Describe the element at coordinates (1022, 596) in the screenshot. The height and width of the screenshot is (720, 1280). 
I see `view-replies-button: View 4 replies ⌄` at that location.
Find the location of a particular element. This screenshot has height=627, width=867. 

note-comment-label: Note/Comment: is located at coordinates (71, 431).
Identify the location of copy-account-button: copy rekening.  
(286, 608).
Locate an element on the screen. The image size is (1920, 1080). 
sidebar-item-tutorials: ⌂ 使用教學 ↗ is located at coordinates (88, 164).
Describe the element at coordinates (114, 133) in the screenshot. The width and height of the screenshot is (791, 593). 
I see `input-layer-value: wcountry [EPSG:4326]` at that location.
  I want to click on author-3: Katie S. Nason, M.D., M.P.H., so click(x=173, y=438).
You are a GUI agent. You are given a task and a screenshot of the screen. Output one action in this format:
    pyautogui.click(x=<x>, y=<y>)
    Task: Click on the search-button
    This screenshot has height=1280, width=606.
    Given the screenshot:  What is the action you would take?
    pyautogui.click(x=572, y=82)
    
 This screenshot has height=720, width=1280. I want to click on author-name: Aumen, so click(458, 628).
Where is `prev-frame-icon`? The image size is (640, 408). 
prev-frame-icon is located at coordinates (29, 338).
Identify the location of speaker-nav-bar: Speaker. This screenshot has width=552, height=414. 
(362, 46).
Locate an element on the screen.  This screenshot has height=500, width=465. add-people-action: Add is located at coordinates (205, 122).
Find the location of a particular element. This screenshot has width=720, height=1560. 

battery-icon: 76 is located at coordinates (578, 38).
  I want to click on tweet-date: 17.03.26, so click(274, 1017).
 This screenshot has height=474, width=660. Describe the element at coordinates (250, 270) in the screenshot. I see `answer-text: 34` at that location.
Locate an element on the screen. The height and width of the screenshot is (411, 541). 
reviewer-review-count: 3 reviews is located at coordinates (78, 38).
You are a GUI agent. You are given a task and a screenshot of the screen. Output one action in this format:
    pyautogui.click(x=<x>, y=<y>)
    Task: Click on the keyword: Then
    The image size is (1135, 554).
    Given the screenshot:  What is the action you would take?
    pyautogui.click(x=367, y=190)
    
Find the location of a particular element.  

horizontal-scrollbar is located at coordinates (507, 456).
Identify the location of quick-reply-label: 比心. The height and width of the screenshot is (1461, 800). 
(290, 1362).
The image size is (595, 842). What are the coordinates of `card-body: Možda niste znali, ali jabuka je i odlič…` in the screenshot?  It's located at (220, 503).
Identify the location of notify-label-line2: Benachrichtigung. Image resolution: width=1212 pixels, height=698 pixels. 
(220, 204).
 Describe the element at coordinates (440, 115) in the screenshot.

### WHAT TO WORK ON
Could you swap "Find the location of a particular element" for "Find where a particular element is" throughout the whole listing and write out every line again with nothing else changed?

### SOLVED PROBLEM
Describe the element at coordinates (1022, 596) in the screenshot. The height and width of the screenshot is (720, 1280). 
I see `view-replies-button: View 4 replies ⌄` at that location.
Find where a particular element is. This screenshot has height=627, width=867. 

note-comment-label: Note/Comment: is located at coordinates (71, 431).
Identify the location of copy-account-button: copy rekening.  
(286, 608).
Locate an element on the screen. The image size is (1920, 1080). 
sidebar-item-tutorials: ⌂ 使用教學 ↗ is located at coordinates (88, 164).
Describe the element at coordinates (114, 133) in the screenshot. The width and height of the screenshot is (791, 593). 
I see `input-layer-value: wcountry [EPSG:4326]` at that location.
  I want to click on author-3: Katie S. Nason, M.D., M.P.H., so click(x=173, y=438).
You are a GUI agent. You are given a task and a screenshot of the screen. Output one action in this format:
    pyautogui.click(x=<x>, y=<y>)
    Task: Click on the search-button
    This screenshot has height=1280, width=606.
    Given the screenshot:  What is the action you would take?
    pyautogui.click(x=572, y=82)
    
 This screenshot has height=720, width=1280. I want to click on author-name: Aumen, so click(458, 628).
Where is `prev-frame-icon`? The image size is (640, 408). 
prev-frame-icon is located at coordinates (29, 338).
Identify the location of speaker-nav-bar: Speaker. This screenshot has width=552, height=414. 
(362, 46).
Locate an element on the screen.  This screenshot has height=500, width=465. add-people-action: Add is located at coordinates (205, 122).
Find where a particular element is. This screenshot has width=720, height=1560. 

battery-icon: 76 is located at coordinates (578, 38).
  I want to click on tweet-date: 17.03.26, so click(274, 1017).
 This screenshot has height=474, width=660. Describe the element at coordinates (250, 270) in the screenshot. I see `answer-text: 34` at that location.
Locate an element on the screen. The height and width of the screenshot is (411, 541). 
reviewer-review-count: 3 reviews is located at coordinates (78, 38).
You are a GUI agent. You are given a task and a screenshot of the screen. Output one action in this format:
    pyautogui.click(x=<x>, y=<y>)
    Task: Click on the keyword: Then
    The image size is (1135, 554).
    Given the screenshot:  What is the action you would take?
    pyautogui.click(x=367, y=190)
    
Find where a particular element is.  

horizontal-scrollbar is located at coordinates (507, 456).
Identify the location of quick-reply-label: 比心. The height and width of the screenshot is (1461, 800). 
(290, 1362).
The image size is (595, 842). What are the coordinates of `card-body: Možda niste znali, ali jabuka je i odlič…` in the screenshot?  It's located at (220, 503).
Identify the location of notify-label-line2: Benachrichtigung. Image resolution: width=1212 pixels, height=698 pixels. 
(220, 204).
 Describe the element at coordinates (440, 115) in the screenshot.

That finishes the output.